Path: utzoo!utgpu!news-server.csri.toronto.edu!cs.utexas.edu!sdd.hp.com!zaphod.mps.ohio-state.edu!rpi!batcomputer!munnari.oz.au!yoyo.aarnet.edu.au!sirius.ucs.adelaide.edu.au!fang!se2!sxc
From: sxc@se2.dsto.oz (Stephen Crawley)
Newsgroups: comp.arch
Subject: Re: Swizzling (very RISC) instead of 64 bits (was Re: 64 bit addresses)
Message-ID: <1411@fang.dsto.oz>
Date: 21 Feb 91 02:48:32 GMT
References: <cbiAekK00VpINR8nEq@andrew.cmu.edu> 	<1991Feb13.170045.16864@uicbert.eecs.uic.edu> 	<3341@sequent.cs.qmw.ac.uk> <PCG.91Feb15155454@odin.cs.aber.ac.uk>
Sender: news@fang.dsto.oz
Lines: 70
Followups-to: comp.lang.misc

pcg@cs.aber.ac.uk (Piercarlo Grandi) writes:

[... about how going from 32 to 64 bit pointers hits Smalltalk etc]

>Actually these large expansion factors (not quite 2, but as you remark
>fairly large) need not apply everywhere. Smalltalk regrettably is (like
>virtually every other OO or 'AI' language) reference based. If it
>*allowed* object composition by contiguity instead as well, as most less
>advanced languages do, then many less pointers would be needed.

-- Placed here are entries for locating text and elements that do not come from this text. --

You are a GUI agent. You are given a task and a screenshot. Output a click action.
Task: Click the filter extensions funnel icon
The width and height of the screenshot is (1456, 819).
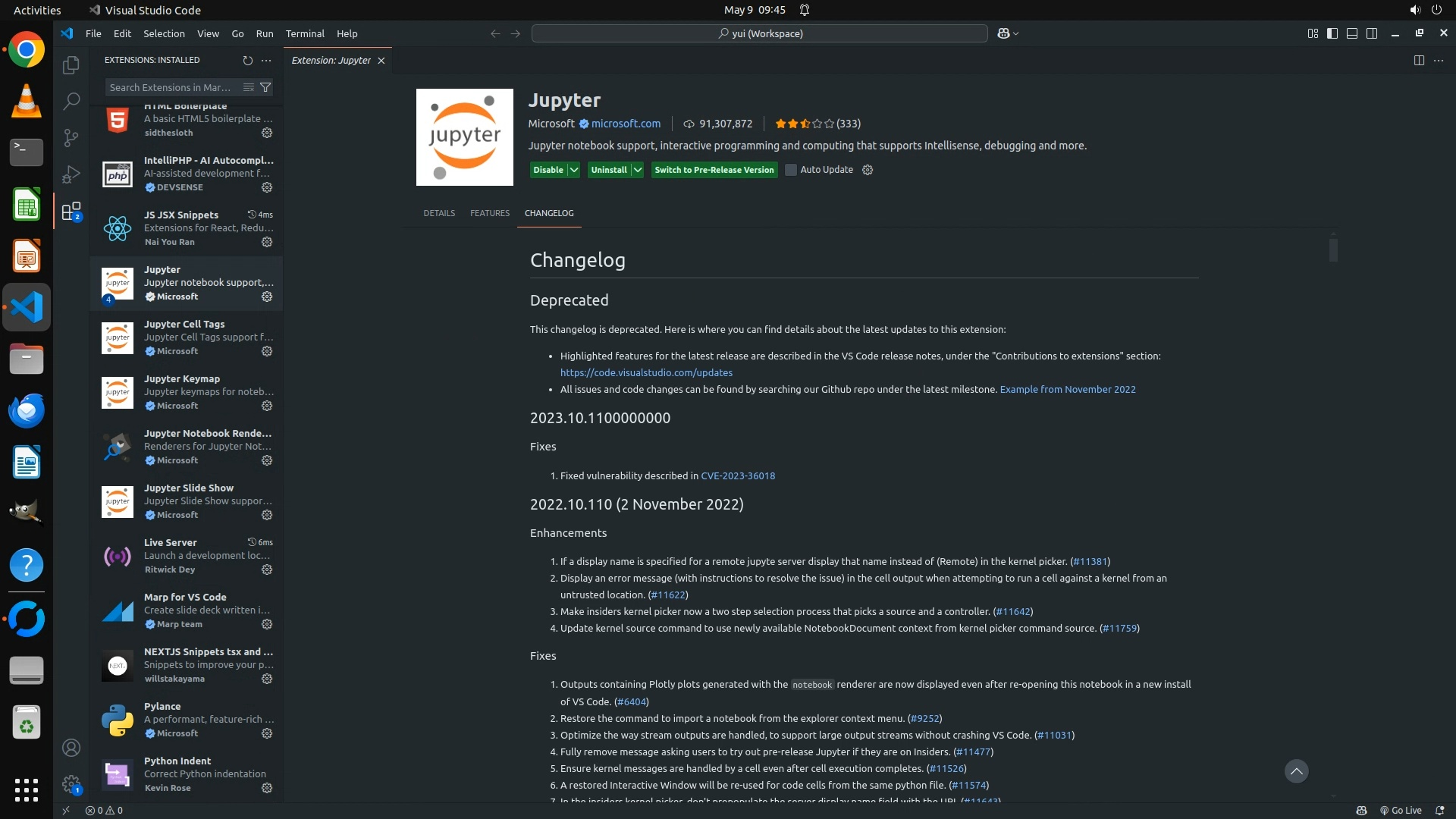[265, 87]
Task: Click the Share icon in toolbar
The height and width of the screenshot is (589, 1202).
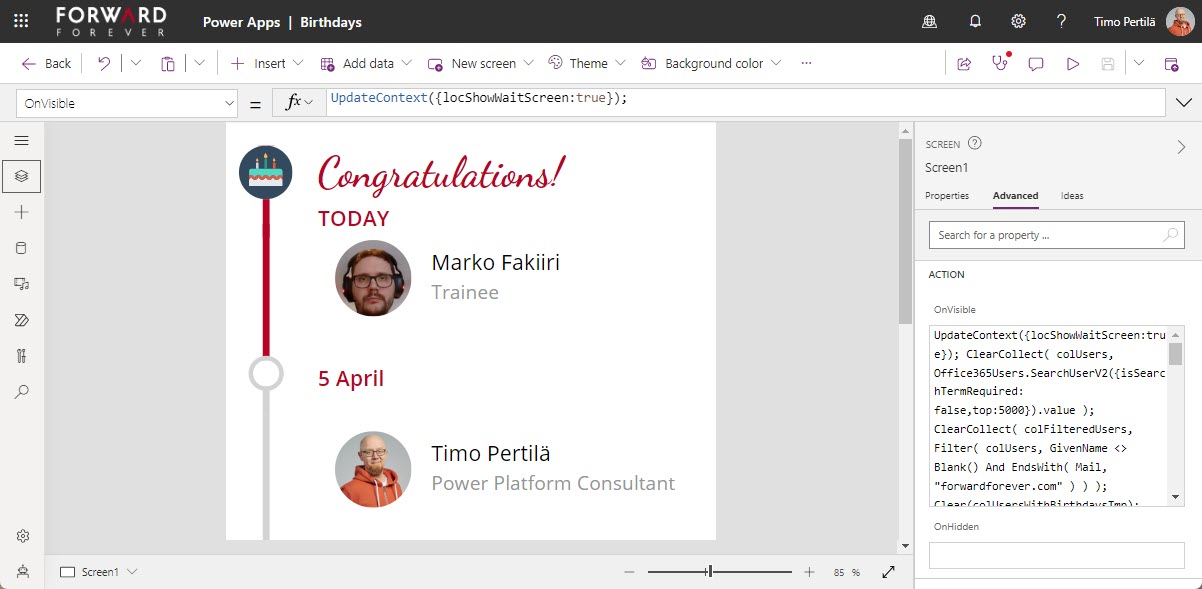Action: coord(964,63)
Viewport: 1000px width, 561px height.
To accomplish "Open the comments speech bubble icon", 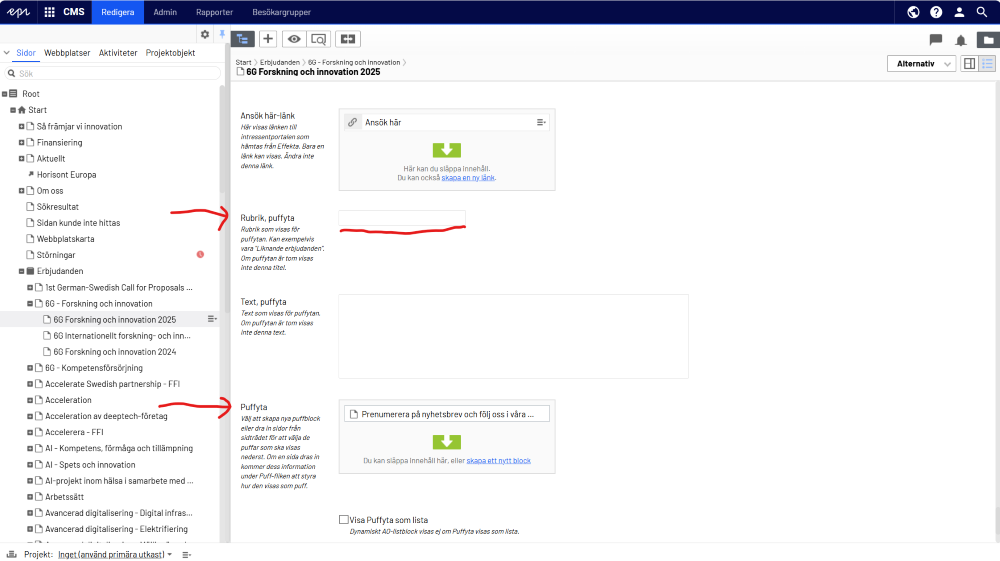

Some
>statistics show that sharing of subobjects is fairly rare is some major
>applications, so they could be profitably inlined.

Adding explicit inlining of data structures to a typical reference
based language (RBL) would destroy many of the properties that make it
so advanced!

If you add constructs that allow the programmer to declare static
(non-reference) variables and fields:

  1) You need an "address-of" operator:

     o if you don't have one, statics are not first-class

     o the address-of operator may be implicit e.g. use
       call-by-reference when passing statics as function args

     o if you have address-of (implicit or explicit) you have
       to get local frames containing statics from the heap.
       If you don't do this, the language will have dangling 
       pointer problems ... baaaad!

  2) The programmer is encouraged to spend too much effort on
     storage efficiency when this is largely irrelevant in most 
     cases.  [What costs more; memory or programmer time?]

  3) The computation model is more complex:

     o address-of gives an extra source of aliasing; another 
       source of errors => less reliable programs

     o programs are harder to reason about.

  4) The language syntax is larger and messier.


The alternative is to have the compiler/linker infer which variables
and fields in a RBL program can be inlined without changing the
program's semantics.  Unfortunately this optimisation would need to be
done globally to get much benefit.  Hence we can't use it in an
incremental or persistent environment.  [That covers most "advanced"
languages ... sigh]  At least this isn't unpleasant for the programmer.

In addition, inlining has hidden performance penalties;

  1) You have to allocate local frames on the heap.  This costs
     CPU on procedure entry / exit, extra GC overheads, extra
     memory.  Clever optimisation can avoid some of this, at the
     cost of compilation time and compiler complexity.  [Of course 
     many RBL's start out with local frames on the heap!]

  2) The garbage collector must understand pointers into the middle
     of objects.  This costs CPU time and maybe memory too.  

  3) You can end up with uncollectable garbage.  E.g. if you pass
     a reference to a static field of an object, the entire object 
     must be retained by the GC.  [OK, so the programmer / optimiser
     shouldn't have inlined that field.  But that's just making
     his / her / its job harder!]

-- Steve